Anita Vogel with her husband Mark Rozells and daughter Evangeline Rozells.
Anita Vogel’s family history on her mother’s side is a fascinating example of what are now referred to as “converted Armenians.” During and after the Armenian Genocide in the Ottoman Empire, often after the men had been separated from their families and killed in village after village, the women and children were offered the chance to convert to Islam to avoid execution. Some were converted forcibly despite their wish to remain Christian, while others, like Vogel’s family, converted only symbolically. The latter are referred to as “Crypto-Armenians” or “Hidden Armenians,” and some still practice Christianity in some form in secret. The estimated numbers of hidden or converted Armenian Christians varies wildly, with some sources citing as few as 30,000 and others as many as five million. As of late, ever more of these Armenians have been making their true selves known, especially in historically Western Armenian cities such as Dersim (in the present day Tunceli Province in Eastern Anatolia) and Diyarbekir, as well as in Hamshen, Malatya, Sivas, Van, Kayseri, Elazig and Mush.

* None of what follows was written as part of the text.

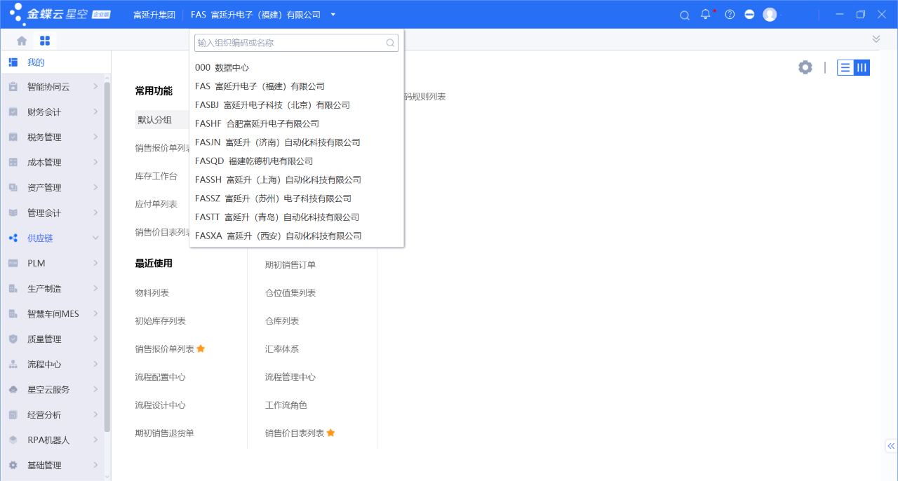Select 我的 in the sidebar

36,62
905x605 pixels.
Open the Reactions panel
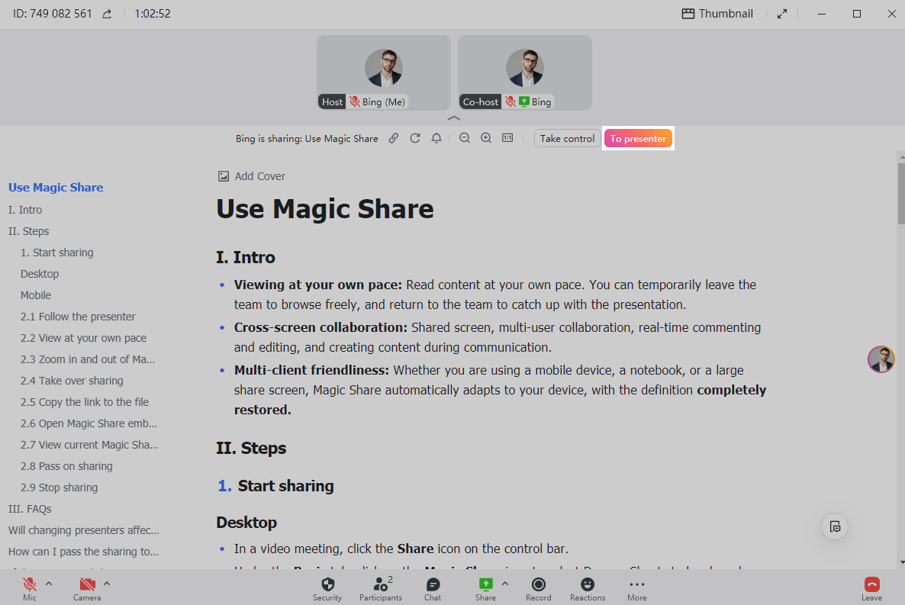(x=587, y=587)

Vogel learned about her own family’s story from her grandmother Sarah Bedrosian (maiden name Agzarian), who was 11 years old at the time of the Armenian Genocide. “My grandmother often used to talk about the Genocide before she passed away in 1999 at the age of 94.

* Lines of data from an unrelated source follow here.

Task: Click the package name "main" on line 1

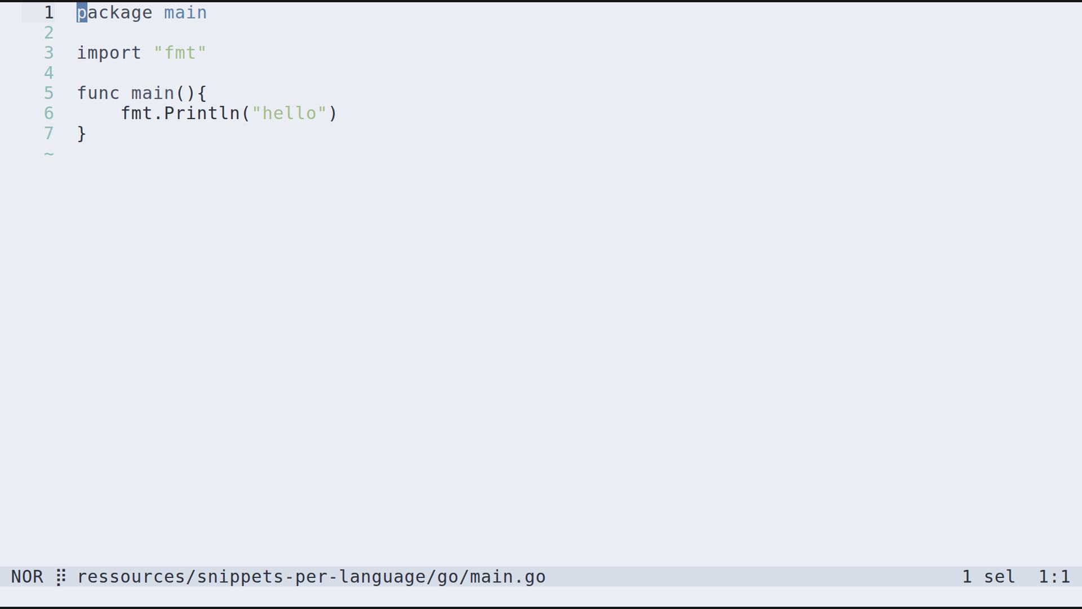Action: 185,12
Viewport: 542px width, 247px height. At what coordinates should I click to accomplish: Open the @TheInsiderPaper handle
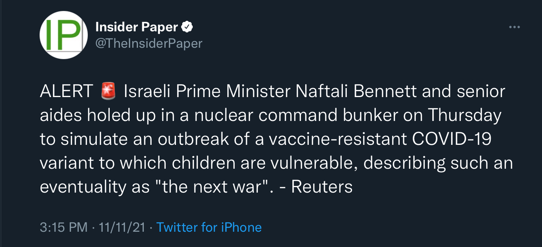(x=149, y=43)
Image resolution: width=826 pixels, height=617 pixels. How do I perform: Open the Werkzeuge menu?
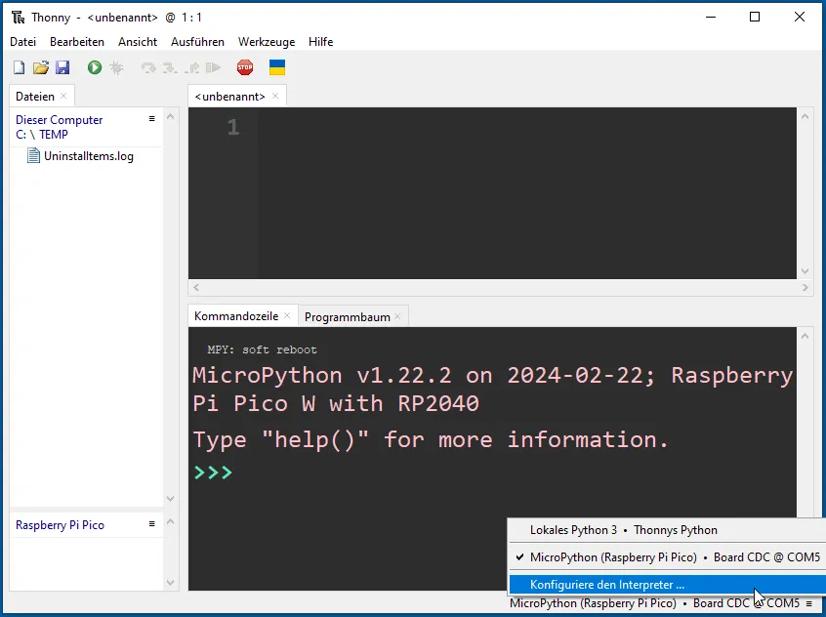[x=267, y=42]
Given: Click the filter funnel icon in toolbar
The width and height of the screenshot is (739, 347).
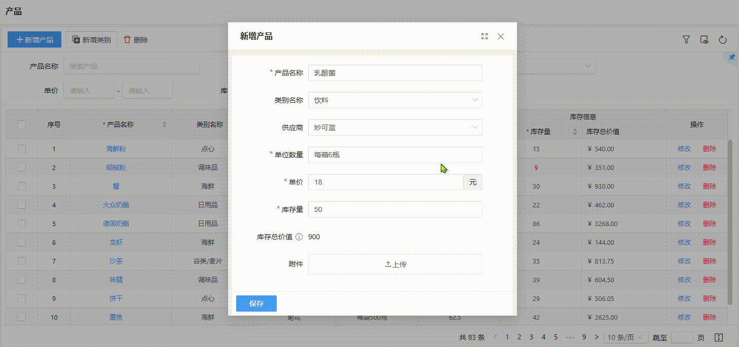Looking at the screenshot, I should click(686, 39).
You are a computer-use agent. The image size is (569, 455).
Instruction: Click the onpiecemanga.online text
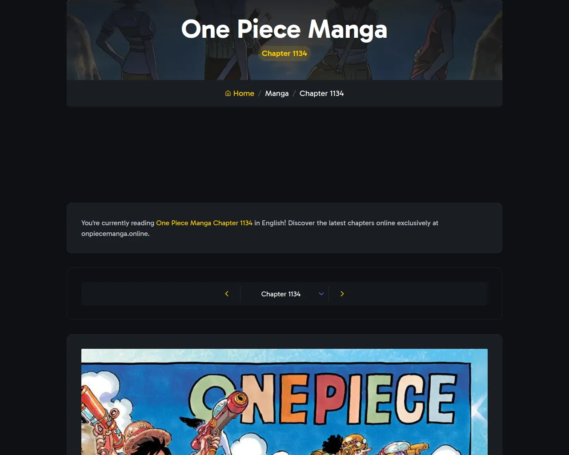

She recounted how her family had very little food and everyone was dying.
She said that during the Genocide people in her village were given the option to convert to Islam or be killed,” Anita recalls.
From Evereg to the Bronx: a tale of religion, wits and survival
Sarah’s parents Agzar and Mariam Agzarian, together with their other children Rose, Guily and John, lived in a small village in central Turkey, close to Kaiseri. “It was formerly known as Evereg-Fenesse, but I believe it is now called Develi,” says Vogel. In 1915, when mass deportations and killings of Armenians throughout the Empire began, Turkish soldiers arrived in Evereg and offered Armenians the opportunity to convert to Islam. While Anita’s great-grandfather Agzar saw the wisdom of accepting a “convert or die” proposition, her great-grandmother Mariam was an extremely devout Armenian Christian. “My great-grandmother was so religious,” Anita explains, “that when she prayed, she would see light in the sky.” Mariam did not take to the idea of converting kindly, lost all control and went running on the village streets, screaming. Agzar managed to bring her back inside and told her sternly: “Are you crazy? Do you know what will happen if we do not at least pretend to convert to Islam? They will kill us all.” Thus the family reluctantly passed themselves off as Muslims while planning their escape to America.